_Exercise goal_
Reproduce the stretch of the New Year piece from "Here’s to another" through "toasting to an end.", changing "slate" to "page".

_Selection_
———

Here’s to another New Year. Another clean slate.  A time to put the bad, the regrettable, and all we may want to forget to the side and start anew. Fresh. A rebirth, if you will.

Although I’m not sure all those sentiments are possible, I think people need to believe that at the stroke of midnight on a specific night changes everything. When we pop the champagne, put on glitzy hats, blow our paper horns, kiss strangers, and celebrate into the wee hours of the next morning, we are toasting to an end.

Maybe the year concluded on a high-note for you and you salute good luck’s continuation. Or, possibly, you’re crossing your fingers for a shift in the universe that will be more favorable to you and the path 2016 sets you on.

Either case, each scenario comes with hope. That’s what the New Year does. It gives us hope.

“Here’s to a year of better health!”

“Here’s to a year of much happiness and success!”

The month of January is the beginning of a new you, if you want it. A month filled with promises to ourselves. For the next few weeks, gyms across the country will be crowded with new faces, forcing not-so-subtle grumbles from regulars who now have to wait to use their favorite machine.

———

_Source excerpt_
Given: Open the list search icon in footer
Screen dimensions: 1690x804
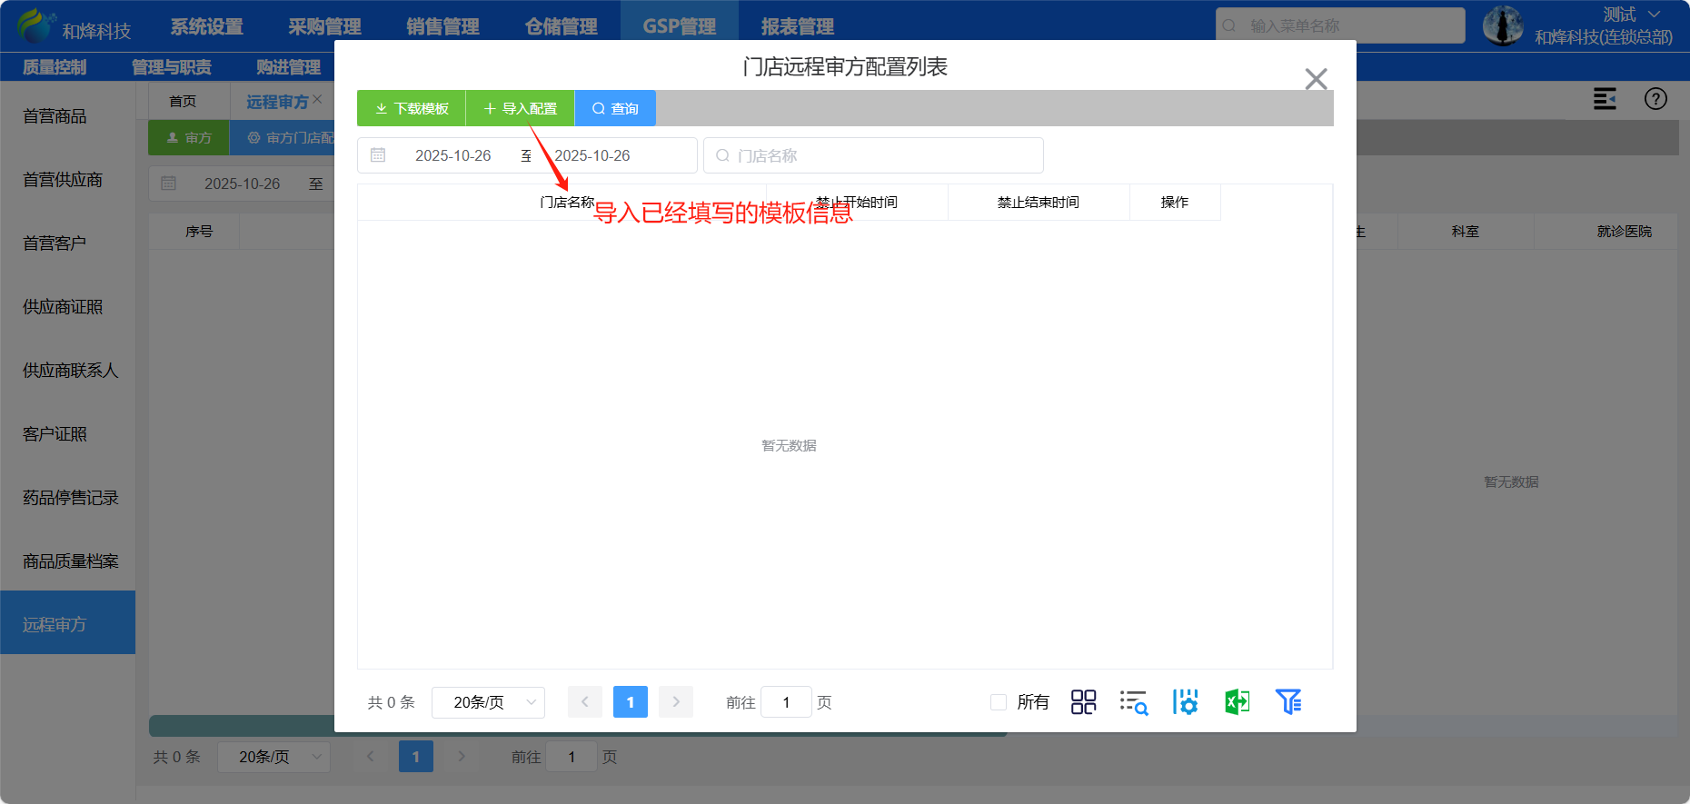Looking at the screenshot, I should (1133, 701).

———

_Solution to this exercise_
Here’s to another New Year. Another clean page.  A time to put the bad, the regrettable, and all we may want to forget to the side and start anew. Fresh. A rebirth, if you will.

Although I’m not sure all those sentiments are possible, I think people need to believe that at the stroke of midnight on a specific night changes everything. When we pop the champagne, put on glitzy hats, blow our paper horns, kiss strangers, and celebrate into the wee hours of the next morning, we are toasting to an end.